Other experts are less positive in their view of these findings. In an accompanying editorial, Eberhard Standl of Munich Diabetes Group at Helmholz Center, Neuherberg, Germany, said, “the primary core question of whether metformin has a practically relevant role in the treatment of (specific) patients with type 1 diabetes has yet to be substantiated.” He did, however, acknowledge the useful findings that metformin did not show an increased risk for hypoglycaemia, but rather suggested the need for regular monitoring for vitamin B12 deficiency.11
Other glucose-lowering agents have shown varied success as adjuncts to insulin in T1D. Dipeptidyl peptidase-4 (DPP4) inhibitors reduce daily insulin dosage significantly while having no impact on hypoglycaemia, but do not reduce HbA1c.12 In two randomised controlled trials, the addition of liraglutide to insulin therapy reduced HbA1c and body weight but increased the risk of hypoglycaemia and hyperglycaemia with ketosis.13,14 The sodium-glucose cotransporter 2 (SGLT-2) inhibitors appear more promising A recent literature review found that all 3 SGLT-2 inhibitors (anagliflozin, empagliflozin, dapagliflozin), when used as adjuncts to insulin, reduced HbA1c, lowered total daily insulin doses, and reduced body weight. The combination of insulin and SGLT-2 inhibitors also resulted in a lower incidence of hypoglycaemia.15 However these were small, short-term studies (study duration varied from 2 to 18 weeks). Until the results of ongoing Phase III trials are available, there is insufficient evidence to recommend their use, and safety concerns persist around ketoacidosis.

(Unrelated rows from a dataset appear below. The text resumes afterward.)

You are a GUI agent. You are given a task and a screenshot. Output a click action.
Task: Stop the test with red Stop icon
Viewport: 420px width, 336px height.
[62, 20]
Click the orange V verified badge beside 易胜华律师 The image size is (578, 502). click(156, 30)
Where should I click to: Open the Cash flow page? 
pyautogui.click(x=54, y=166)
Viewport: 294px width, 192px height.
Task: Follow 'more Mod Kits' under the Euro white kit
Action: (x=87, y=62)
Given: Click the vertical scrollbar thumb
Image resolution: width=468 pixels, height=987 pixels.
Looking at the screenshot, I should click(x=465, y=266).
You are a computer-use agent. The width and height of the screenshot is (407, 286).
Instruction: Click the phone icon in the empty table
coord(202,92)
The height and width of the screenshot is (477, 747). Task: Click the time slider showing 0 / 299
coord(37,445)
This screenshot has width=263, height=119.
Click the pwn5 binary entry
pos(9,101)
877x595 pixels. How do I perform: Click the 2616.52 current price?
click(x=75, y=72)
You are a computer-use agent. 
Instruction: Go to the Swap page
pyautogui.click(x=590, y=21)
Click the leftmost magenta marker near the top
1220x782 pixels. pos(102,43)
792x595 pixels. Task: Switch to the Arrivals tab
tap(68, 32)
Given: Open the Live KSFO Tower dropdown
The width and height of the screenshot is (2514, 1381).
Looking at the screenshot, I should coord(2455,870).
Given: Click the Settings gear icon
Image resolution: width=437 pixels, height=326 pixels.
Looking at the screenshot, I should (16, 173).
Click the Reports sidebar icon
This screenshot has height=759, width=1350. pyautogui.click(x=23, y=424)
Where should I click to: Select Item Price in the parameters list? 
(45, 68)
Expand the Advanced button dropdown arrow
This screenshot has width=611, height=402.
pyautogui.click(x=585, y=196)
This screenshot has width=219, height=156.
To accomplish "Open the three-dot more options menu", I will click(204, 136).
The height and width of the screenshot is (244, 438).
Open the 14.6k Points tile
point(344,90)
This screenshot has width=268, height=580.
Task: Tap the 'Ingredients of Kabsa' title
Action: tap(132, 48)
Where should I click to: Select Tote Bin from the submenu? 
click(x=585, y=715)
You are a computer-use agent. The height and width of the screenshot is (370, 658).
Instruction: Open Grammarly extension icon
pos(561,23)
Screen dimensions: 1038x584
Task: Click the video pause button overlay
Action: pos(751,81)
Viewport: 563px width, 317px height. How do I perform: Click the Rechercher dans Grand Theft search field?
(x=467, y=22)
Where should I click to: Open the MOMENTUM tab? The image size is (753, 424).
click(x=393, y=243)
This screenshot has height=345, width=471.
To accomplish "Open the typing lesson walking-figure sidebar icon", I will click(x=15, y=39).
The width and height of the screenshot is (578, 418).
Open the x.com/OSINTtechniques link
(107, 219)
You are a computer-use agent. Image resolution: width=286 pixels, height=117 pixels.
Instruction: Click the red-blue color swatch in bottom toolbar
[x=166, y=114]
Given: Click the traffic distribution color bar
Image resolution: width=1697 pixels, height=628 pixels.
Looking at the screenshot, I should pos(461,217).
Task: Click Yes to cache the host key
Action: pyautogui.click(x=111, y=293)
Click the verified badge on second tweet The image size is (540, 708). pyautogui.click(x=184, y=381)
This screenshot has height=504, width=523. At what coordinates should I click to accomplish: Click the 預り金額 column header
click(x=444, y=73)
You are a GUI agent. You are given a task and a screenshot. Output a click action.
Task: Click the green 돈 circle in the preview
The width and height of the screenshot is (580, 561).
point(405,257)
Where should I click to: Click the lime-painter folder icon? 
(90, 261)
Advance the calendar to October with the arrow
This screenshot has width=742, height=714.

While the results of the REMOVAL trial can best be described as mixed, they have provided evidence to recommend the use of metformin as an adjunct to insulin to help control weight and LDL in patients with T1D. Metformin also has the advantages of being inexpensive and tolerated by the majority of patients.4 With three years of follow-up, the REMOVAL trial is already one of the longest studies to date of metformin use for people with T1D. There is now a need for evidence on the long-term effects of metformin on cardiovascular events rather than intermediate markers of cardiovascular health.